• [Task statement]: For the listing below, output exactly the lines from the line with "Identify the click" up to and including the line with "MyAssays Desktop Training Course (1079, 802)", and no other lines.
[Supplied data Boundary: Start]
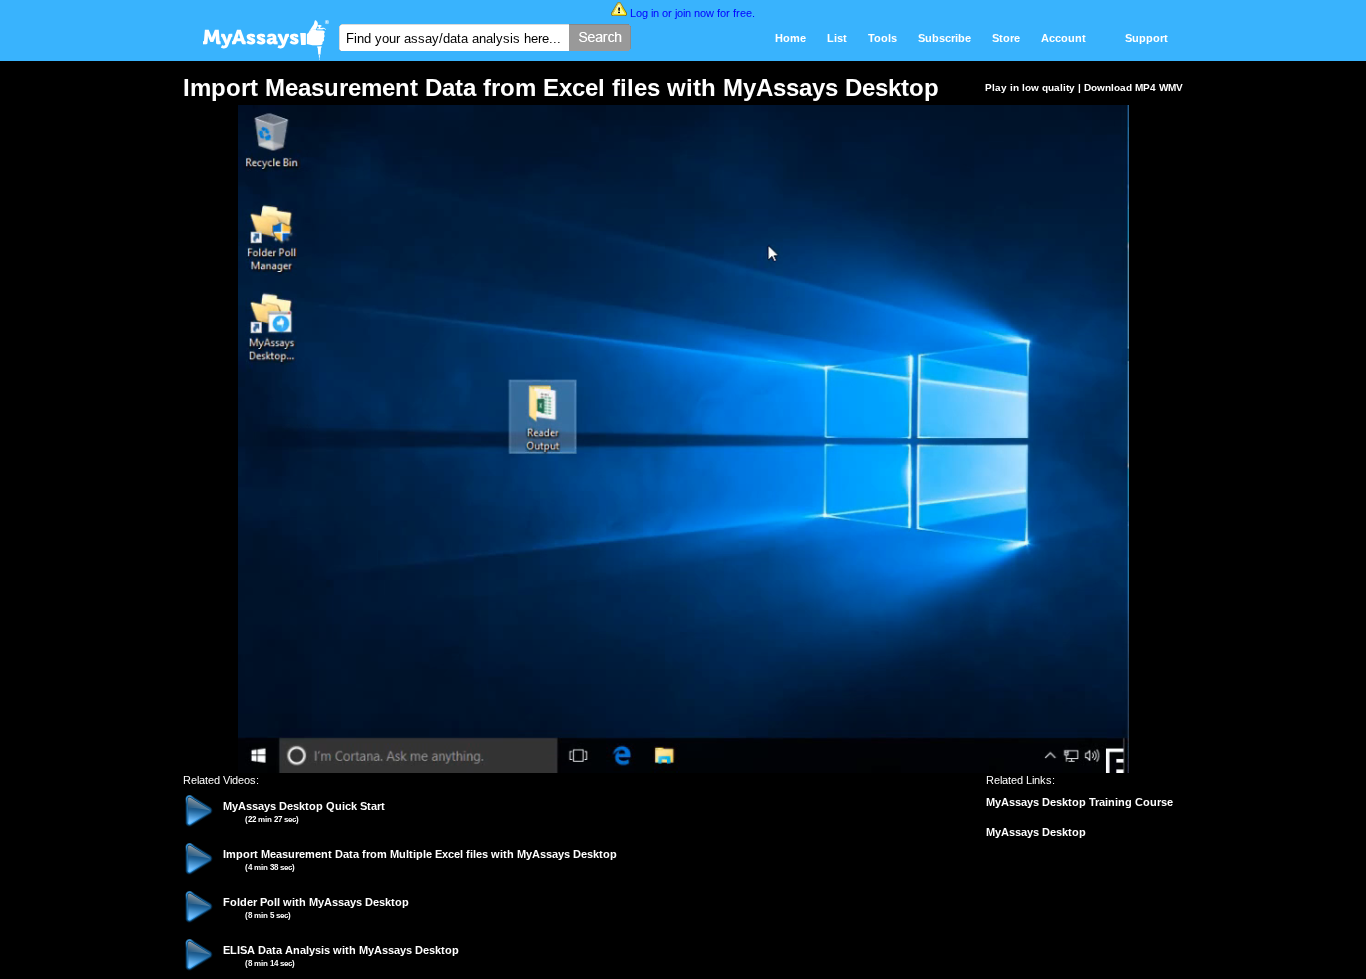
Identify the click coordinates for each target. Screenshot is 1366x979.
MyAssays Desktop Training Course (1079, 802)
[Supplied data Boundary: End]
[Supplied data Boundary: Start]
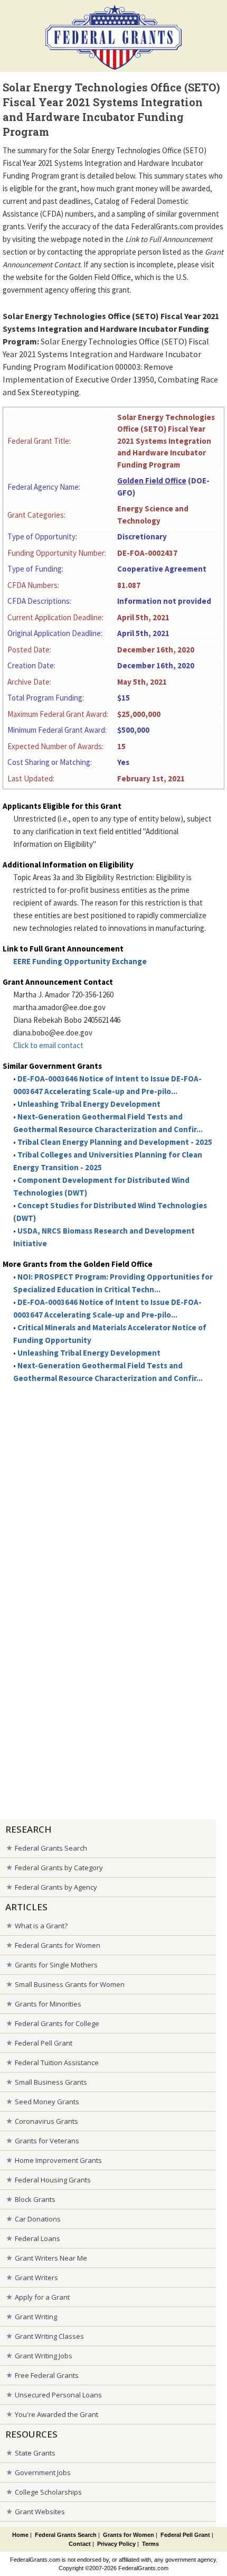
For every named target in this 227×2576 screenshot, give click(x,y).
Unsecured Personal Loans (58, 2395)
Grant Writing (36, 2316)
[Supplied data Boundary: End]
• [Answer space]:
Identify the click coordinates for each target. Screenshot is 1366x979.
MyAssays Desktop Training Course (1079, 802)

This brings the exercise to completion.